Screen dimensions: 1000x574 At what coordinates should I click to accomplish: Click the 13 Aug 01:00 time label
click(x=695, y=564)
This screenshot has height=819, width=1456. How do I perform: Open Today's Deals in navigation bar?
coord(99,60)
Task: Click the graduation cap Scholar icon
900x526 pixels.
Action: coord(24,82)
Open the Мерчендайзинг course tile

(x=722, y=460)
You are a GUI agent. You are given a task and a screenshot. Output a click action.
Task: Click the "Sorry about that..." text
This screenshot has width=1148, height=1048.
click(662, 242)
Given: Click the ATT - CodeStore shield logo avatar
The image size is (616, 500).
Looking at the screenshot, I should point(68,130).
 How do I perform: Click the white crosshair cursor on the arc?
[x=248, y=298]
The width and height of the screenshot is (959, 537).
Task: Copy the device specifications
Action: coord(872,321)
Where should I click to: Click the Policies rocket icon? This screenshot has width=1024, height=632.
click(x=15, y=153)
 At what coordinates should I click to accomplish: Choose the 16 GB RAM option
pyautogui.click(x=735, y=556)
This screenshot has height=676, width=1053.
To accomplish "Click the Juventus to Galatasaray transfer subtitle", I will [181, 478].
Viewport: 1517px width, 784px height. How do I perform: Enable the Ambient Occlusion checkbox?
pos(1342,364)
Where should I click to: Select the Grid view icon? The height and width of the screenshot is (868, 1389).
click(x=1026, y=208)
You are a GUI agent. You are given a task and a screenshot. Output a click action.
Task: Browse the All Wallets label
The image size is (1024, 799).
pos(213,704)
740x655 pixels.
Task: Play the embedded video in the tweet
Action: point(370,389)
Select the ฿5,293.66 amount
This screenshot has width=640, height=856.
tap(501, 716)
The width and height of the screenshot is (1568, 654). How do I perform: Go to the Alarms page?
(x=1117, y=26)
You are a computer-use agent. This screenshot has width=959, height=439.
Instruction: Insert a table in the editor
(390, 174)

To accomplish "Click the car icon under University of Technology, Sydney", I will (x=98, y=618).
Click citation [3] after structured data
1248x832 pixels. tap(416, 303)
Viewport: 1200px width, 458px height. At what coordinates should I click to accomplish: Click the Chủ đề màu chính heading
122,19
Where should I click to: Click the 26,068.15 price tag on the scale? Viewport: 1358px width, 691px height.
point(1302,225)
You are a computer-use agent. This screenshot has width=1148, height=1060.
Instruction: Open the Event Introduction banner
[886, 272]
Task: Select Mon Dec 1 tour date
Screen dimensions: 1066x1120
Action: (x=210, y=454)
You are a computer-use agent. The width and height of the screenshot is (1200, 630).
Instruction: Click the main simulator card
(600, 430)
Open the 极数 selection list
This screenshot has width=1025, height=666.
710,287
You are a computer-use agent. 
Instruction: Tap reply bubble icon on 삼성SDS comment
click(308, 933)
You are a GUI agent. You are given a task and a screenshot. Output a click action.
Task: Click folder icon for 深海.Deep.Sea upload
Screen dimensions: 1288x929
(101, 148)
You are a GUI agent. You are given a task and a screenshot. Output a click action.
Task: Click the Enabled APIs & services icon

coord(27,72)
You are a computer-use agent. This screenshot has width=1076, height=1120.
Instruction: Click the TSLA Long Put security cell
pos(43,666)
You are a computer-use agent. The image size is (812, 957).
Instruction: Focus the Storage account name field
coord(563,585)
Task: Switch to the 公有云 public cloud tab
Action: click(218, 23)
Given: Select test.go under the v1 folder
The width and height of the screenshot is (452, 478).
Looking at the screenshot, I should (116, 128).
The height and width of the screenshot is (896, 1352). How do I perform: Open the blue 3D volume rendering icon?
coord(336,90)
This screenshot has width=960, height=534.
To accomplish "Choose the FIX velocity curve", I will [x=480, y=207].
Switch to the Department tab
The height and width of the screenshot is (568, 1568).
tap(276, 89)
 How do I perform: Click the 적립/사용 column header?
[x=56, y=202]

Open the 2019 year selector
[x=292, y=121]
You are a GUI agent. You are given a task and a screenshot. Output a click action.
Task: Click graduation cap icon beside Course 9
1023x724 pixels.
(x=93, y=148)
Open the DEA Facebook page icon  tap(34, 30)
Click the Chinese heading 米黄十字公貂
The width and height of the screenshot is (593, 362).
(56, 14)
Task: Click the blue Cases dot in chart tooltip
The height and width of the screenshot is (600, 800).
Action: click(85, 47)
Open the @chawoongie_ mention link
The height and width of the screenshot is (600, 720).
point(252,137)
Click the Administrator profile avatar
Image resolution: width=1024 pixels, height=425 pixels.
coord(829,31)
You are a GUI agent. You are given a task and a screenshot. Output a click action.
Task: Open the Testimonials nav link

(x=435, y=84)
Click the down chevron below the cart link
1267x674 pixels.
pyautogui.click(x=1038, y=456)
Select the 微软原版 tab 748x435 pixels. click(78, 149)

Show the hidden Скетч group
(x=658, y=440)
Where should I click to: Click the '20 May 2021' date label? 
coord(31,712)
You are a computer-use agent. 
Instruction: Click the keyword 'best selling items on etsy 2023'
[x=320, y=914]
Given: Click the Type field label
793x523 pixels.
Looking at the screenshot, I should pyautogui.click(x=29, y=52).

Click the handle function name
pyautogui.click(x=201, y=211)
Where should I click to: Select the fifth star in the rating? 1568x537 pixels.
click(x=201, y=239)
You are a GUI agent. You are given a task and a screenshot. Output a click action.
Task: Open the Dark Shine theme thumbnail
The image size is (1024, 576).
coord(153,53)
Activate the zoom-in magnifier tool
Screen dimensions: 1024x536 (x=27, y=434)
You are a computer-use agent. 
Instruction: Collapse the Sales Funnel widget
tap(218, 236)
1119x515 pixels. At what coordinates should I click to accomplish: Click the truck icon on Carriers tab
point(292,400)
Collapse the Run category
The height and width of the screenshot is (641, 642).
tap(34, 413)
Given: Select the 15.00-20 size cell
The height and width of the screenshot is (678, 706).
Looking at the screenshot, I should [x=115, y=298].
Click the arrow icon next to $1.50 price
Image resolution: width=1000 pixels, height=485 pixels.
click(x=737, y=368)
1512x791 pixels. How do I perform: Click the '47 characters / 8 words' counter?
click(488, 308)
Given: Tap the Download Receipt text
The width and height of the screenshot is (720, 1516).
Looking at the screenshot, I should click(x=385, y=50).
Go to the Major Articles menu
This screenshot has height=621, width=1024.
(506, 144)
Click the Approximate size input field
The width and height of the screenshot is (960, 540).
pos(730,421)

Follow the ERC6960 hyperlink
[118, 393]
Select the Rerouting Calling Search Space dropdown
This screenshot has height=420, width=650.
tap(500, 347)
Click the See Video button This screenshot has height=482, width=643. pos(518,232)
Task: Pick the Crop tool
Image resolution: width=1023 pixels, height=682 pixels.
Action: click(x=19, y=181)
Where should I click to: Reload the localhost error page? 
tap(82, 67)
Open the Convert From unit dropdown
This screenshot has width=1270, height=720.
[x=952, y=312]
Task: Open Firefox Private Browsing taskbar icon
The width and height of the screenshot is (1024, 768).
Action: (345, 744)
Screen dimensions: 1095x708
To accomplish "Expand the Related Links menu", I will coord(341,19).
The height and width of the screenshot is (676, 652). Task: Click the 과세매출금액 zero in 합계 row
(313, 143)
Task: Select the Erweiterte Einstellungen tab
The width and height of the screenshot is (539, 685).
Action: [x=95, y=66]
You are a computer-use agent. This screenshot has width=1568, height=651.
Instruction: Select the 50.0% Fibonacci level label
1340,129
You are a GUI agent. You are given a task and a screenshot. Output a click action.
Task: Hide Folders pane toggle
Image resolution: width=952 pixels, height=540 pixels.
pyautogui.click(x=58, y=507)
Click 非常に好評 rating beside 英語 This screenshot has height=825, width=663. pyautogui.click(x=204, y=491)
=======
### WORK INSTRUCTION:
Search the listing above for the string "menu". Copy every line that contains it.

### RESULT OF THIS EXERCISE:
Go to the Major Articles menu
To accomplish "Expand the Related Links menu", I will coord(341,19).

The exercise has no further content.